By using this term, it is possible to differentiate the more analytical requirements of the business analyst and senior management community from the requirements of the more general basic requirements that are easily and quickly answered by most directly query a transaction processing (OLTP) system. OLAP has now evolved into a more generic environment that is centred around use of the term “business intelligence”. Here the emphasis is more on “online” or active access as well as being far more “analytical” in terms of the reports that are generated.
What do these terms, online and analytical mean?
Online: Although most OLAP tools and applications enable development of reports that can be saved and printed when not connected to live data, OLAP emphasizes live access to data rather than static reporting. Analytic queries are submitted against the database in real time, and the results are returned in real time.
Analytical processing: This is the key concept with OLAP. End users can:
- Easily navigate multidimensional data to perform unpredictable ad hoc queries and to display the results in a variety of interesting layouts
- Transparently manage business rules across dimensions and cubes
- Drill through levels of detail to uncover significant aspects of data
- Rapidly and efficiently obtain the results of sophisticated data calculation and selection across multiple dimensions of data
In contrast, OLAP systems are typically deployed to extend and enhance an organization’s ability to answer a much broader range of business questions about the data they are collecting in their transactional systems:
- How do sales for our top 10 most profitable products across Europe for this quarter compare with sales a year ago?
- What are the differences in the product-sales mix between the regions, relative to the global sales mix?
- What are our forecast units, unit price per service, unit cost per product, sales, cost trends, and profit for the next 12 months?
- In what ways does the mix vary by salesperson, and what is the relative performance of our salespeople?
- What are the products making up 40% of our profit for each region over time?
These questions are more analytical and complex, and the answer to one question often leads immediately to another question as the user follows a train of thought in researching a business problem or opportunity.
OLAP is designed to make it easy for end users to ask these types of analytical questions without requiring:
- Assistance from the IT department
- Programming skills
- Technical knowledge about the organization of the database
A typical multidimensional business query, would be something like the following:
For each region of the world, what was the percentage change in revenue for our top 20% products, over a rolling three-month period this year compared to the same period last year?
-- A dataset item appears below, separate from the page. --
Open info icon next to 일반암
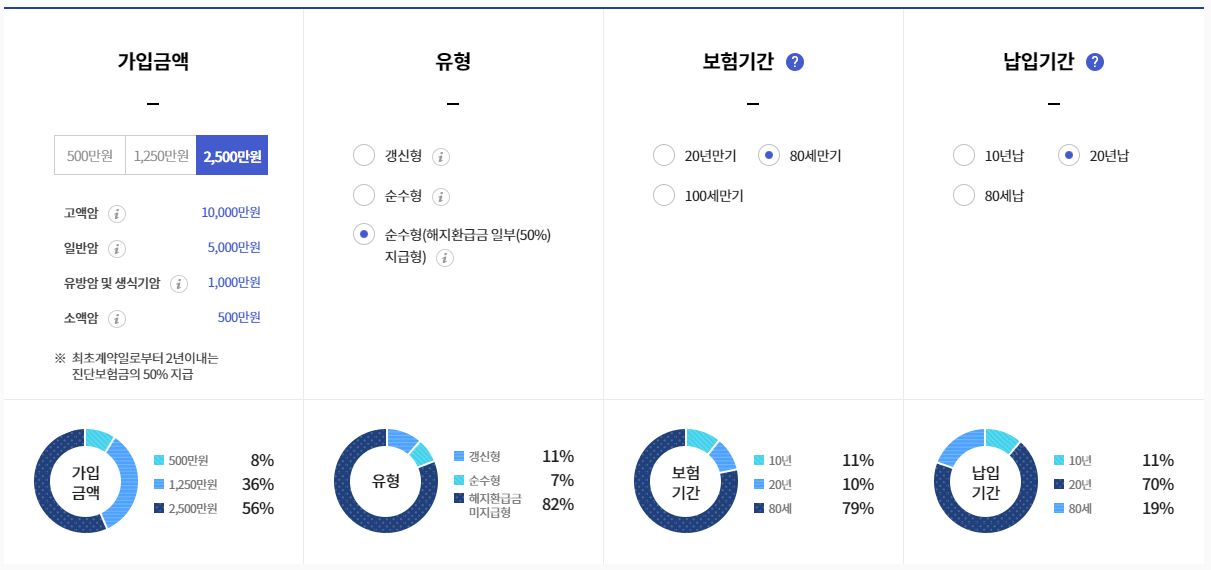This screenshot has height=570, width=1211. pos(117,249)
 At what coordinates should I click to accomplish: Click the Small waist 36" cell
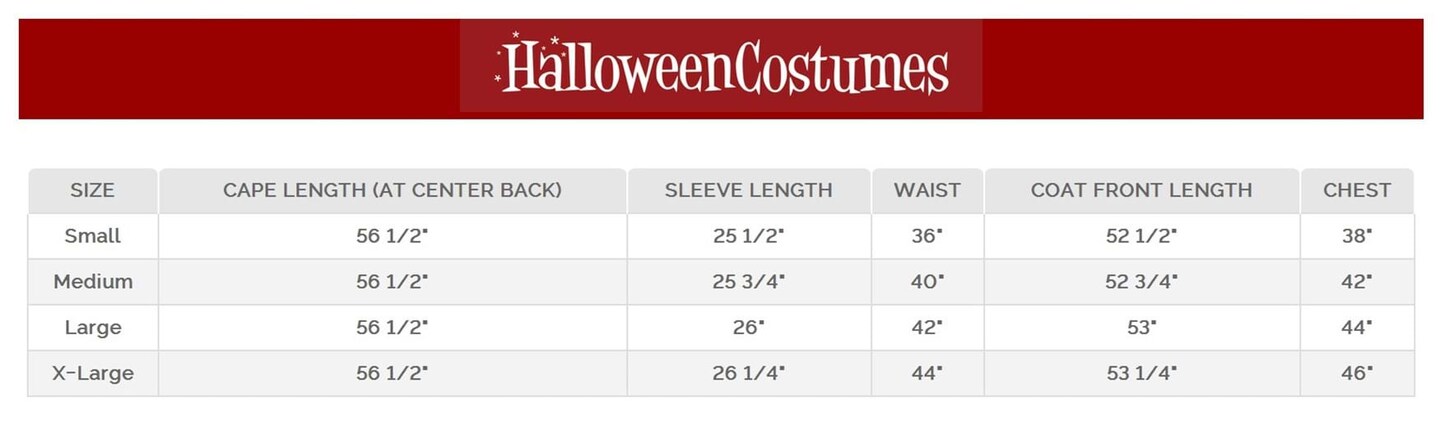pos(927,236)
This simple business question describes both the data that the user wants to examine and the structural form of that data. Business users typically want to answer questions that include terms such as what, where, who, and when. For example, you find the following essential questions embedded in the sample question:
- What products are selling best? (“…top 20%…”)
- Where are they selling? (“…each region of the world…”)
- When have they performed the best? (“…percentage change in revenue…”)
- There are two calculations (percentage change in revenue and rolling three-month total).
- There is a ranking element (the top 20% of products)
- There are aggregations (region level of the geography dimension)
- There are multidimensional selections (specific products, specific time periods, and specific regions)
- The result of the query is a multidimensional view of the data (perhaps as a tabular display on the screen, perhaps as a graph, or both)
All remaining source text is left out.